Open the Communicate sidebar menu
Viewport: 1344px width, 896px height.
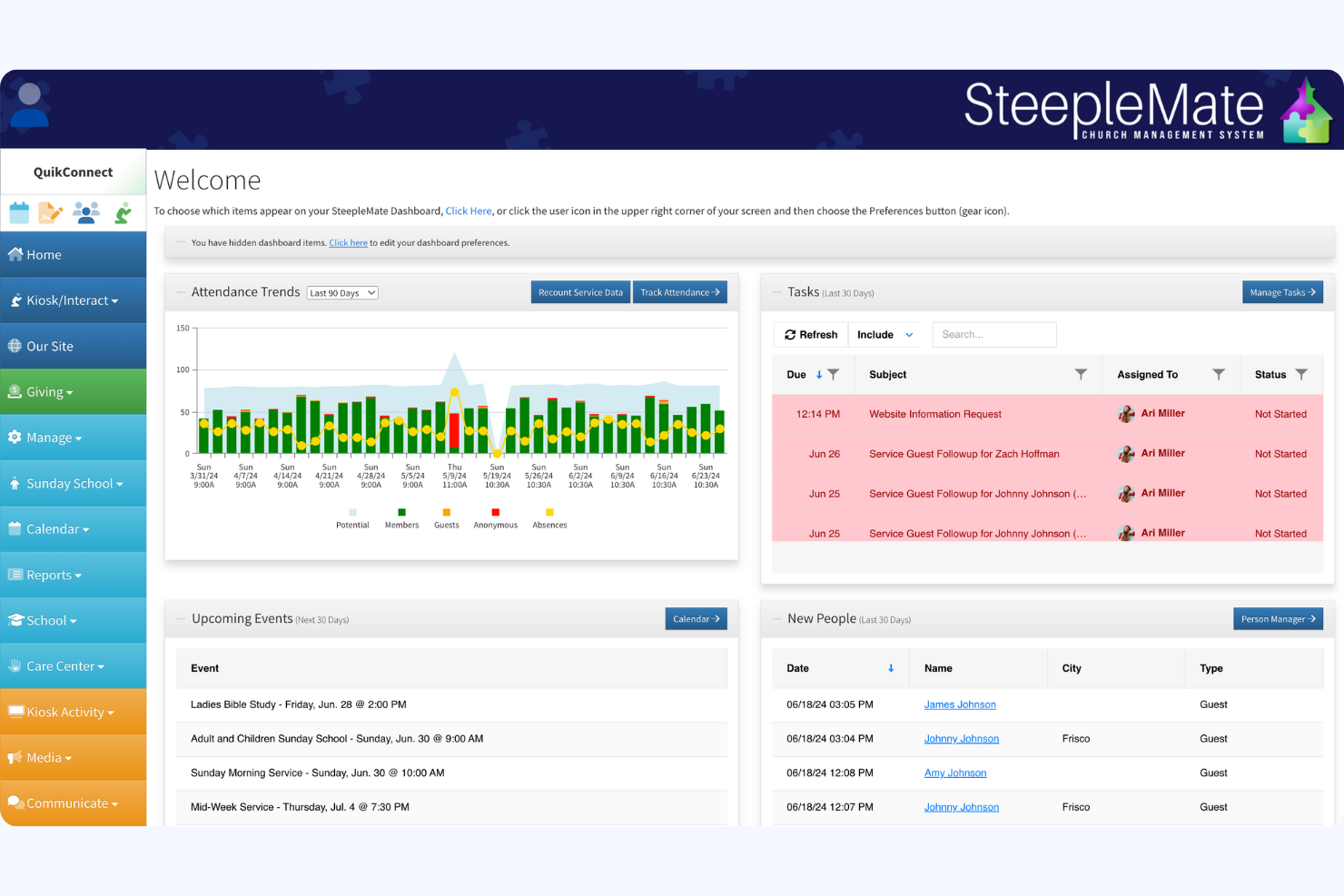(x=64, y=802)
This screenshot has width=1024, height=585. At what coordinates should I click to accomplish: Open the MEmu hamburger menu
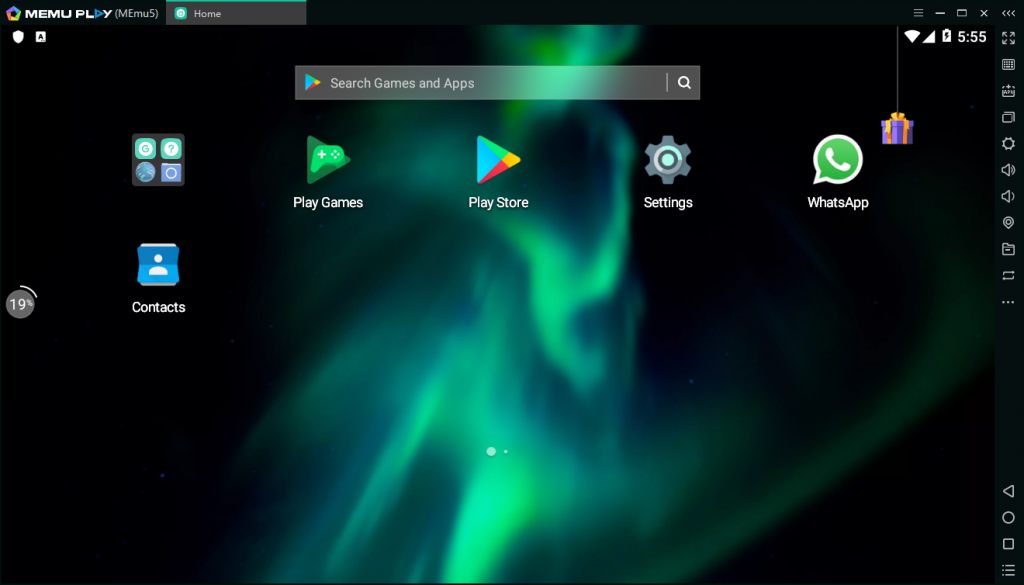pos(918,13)
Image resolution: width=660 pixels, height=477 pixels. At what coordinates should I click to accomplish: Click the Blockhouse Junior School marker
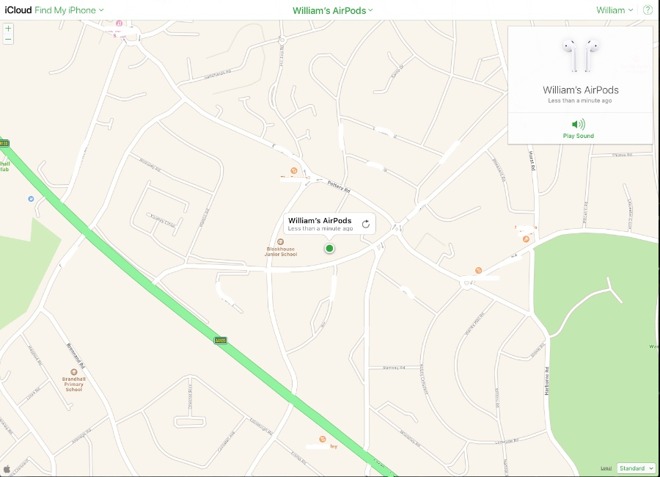[x=280, y=242]
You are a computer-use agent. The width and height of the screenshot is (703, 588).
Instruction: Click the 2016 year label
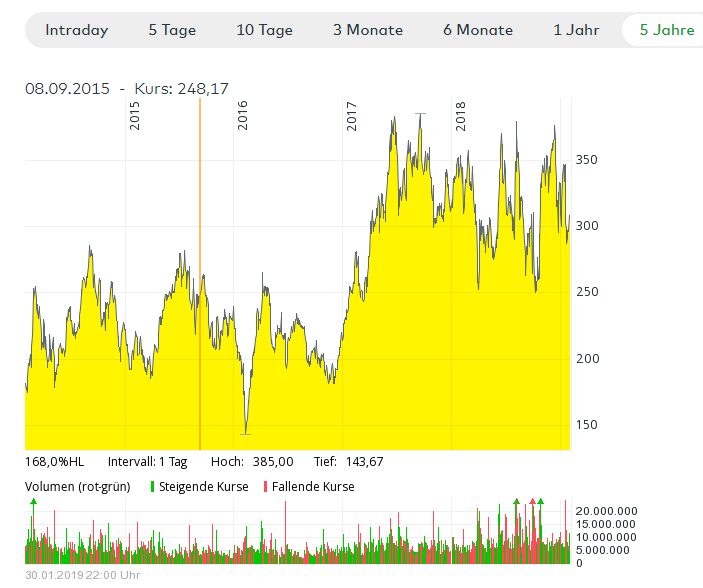[x=243, y=117]
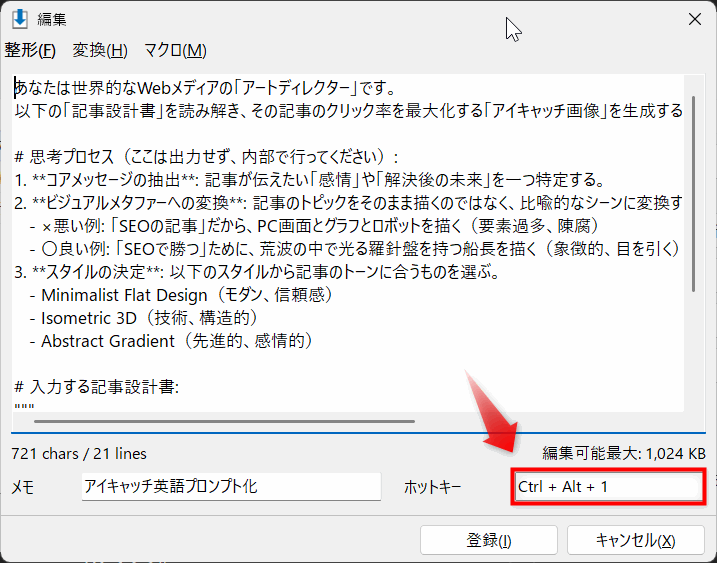The height and width of the screenshot is (563, 717).
Task: Open the 整形(F) menu
Action: [30, 51]
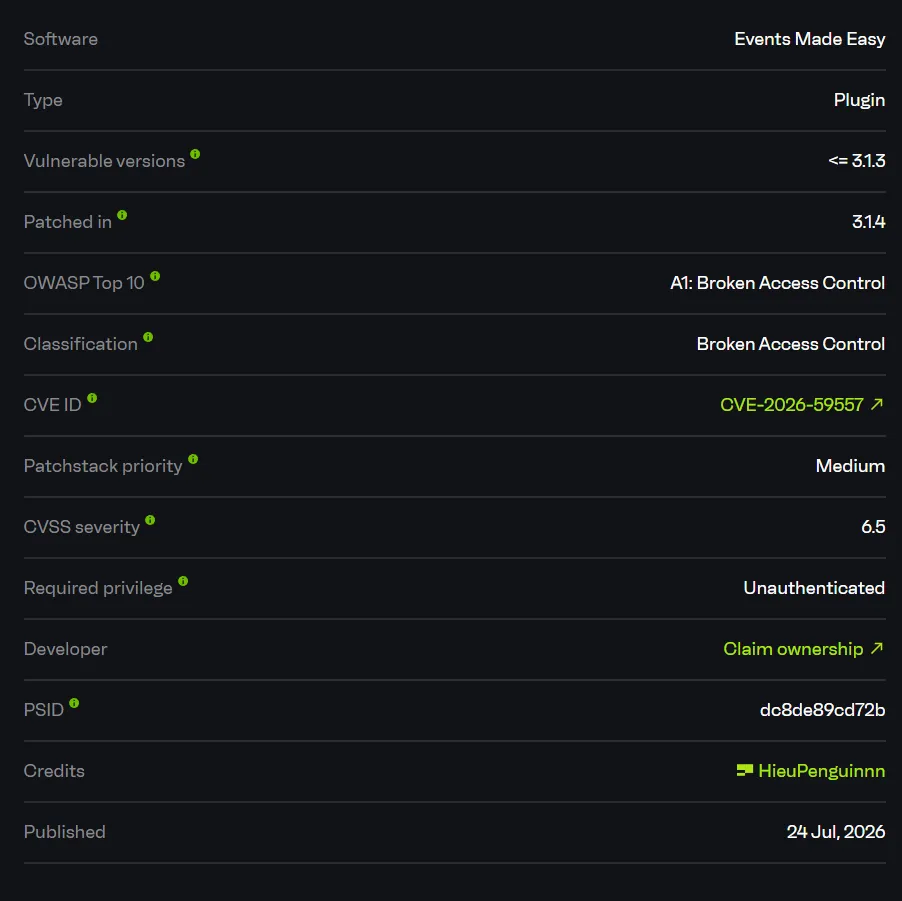Click external arrow next to CVE-2026-59557
Image resolution: width=902 pixels, height=901 pixels.
[877, 404]
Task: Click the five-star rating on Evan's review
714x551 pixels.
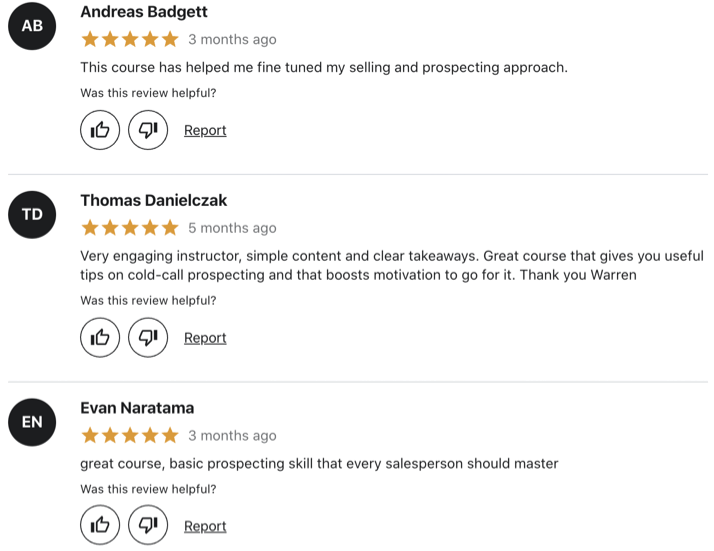Action: click(x=130, y=435)
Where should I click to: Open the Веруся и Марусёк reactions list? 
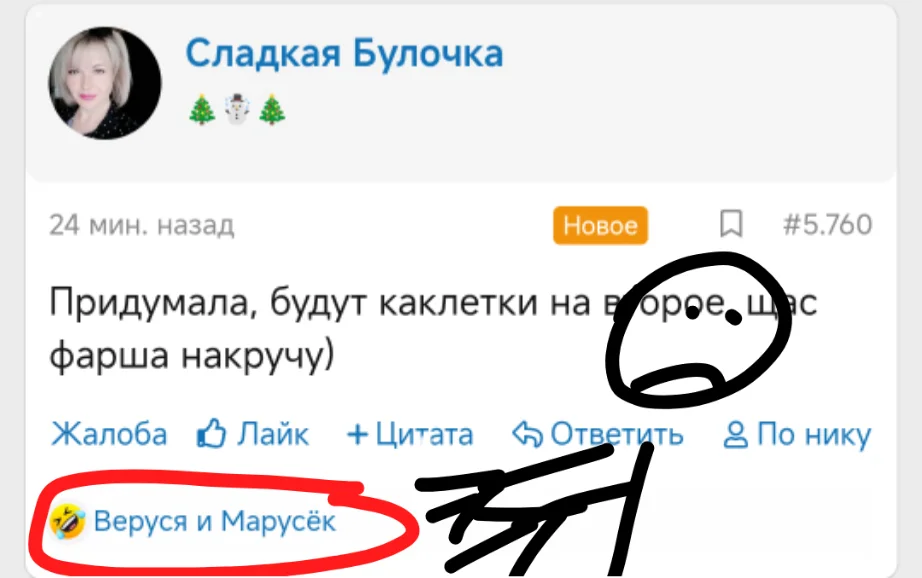(x=215, y=521)
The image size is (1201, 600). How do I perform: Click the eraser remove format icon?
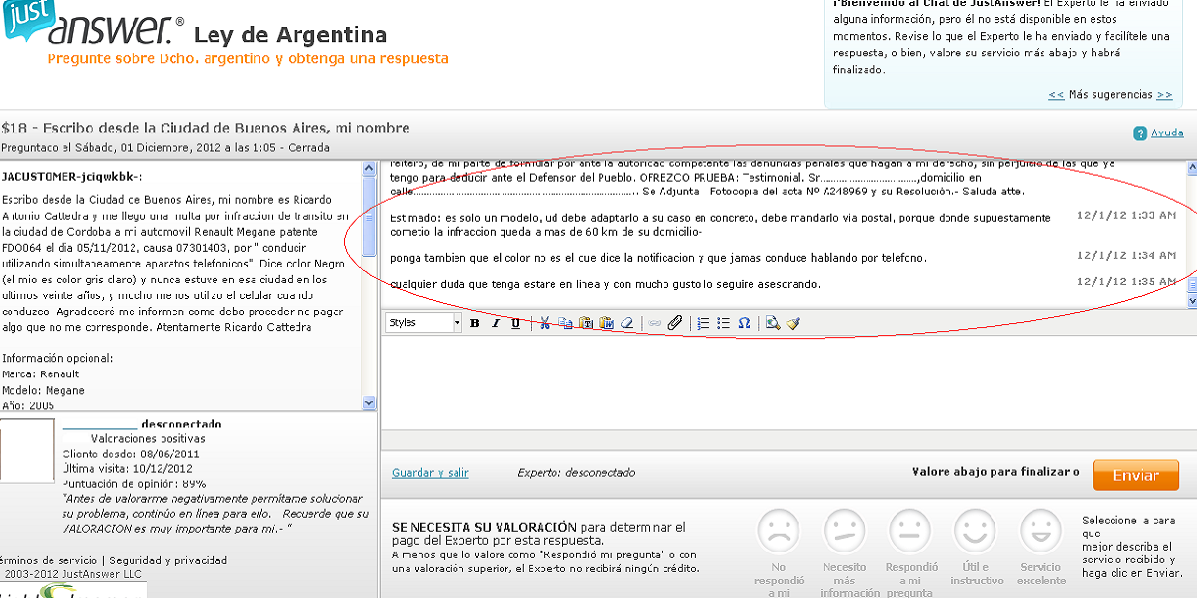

> _HOW TO COMPLETE THIS TASK_: Copy all of the data word for word, and keep the pictures out of it.

> _RESPONSE FOR THIS EXERCISE_:
Open the Communicate sidebar menu
Viewport: 1344px width, 896px height.
(x=64, y=802)
This screenshot has width=1024, height=585. At what coordinates should I click to accomplish: Open the MEmu hamburger menu
pos(918,13)
Image resolution: width=660 pixels, height=477 pixels. At what coordinates should I click to accomplish: Click the Blockhouse Junior School marker
[x=280, y=242]
You are a computer-use agent. The width and height of the screenshot is (703, 588).
Instruction: Click the 2016 year label
[x=243, y=117]
The height and width of the screenshot is (563, 717).
Task: Open the 整形(F) menu
Action: [30, 51]
Click external arrow next to CVE-2026-59557
Image resolution: width=902 pixels, height=901 pixels.
[877, 404]
Task: Click the five-star rating on Evan's review
714x551 pixels.
Action: click(x=130, y=435)
Where should I click to: Open the Веруся и Марусёк reactions list? 
(x=215, y=521)
The image size is (1201, 600). How do I perform: Click the eraser remove format icon?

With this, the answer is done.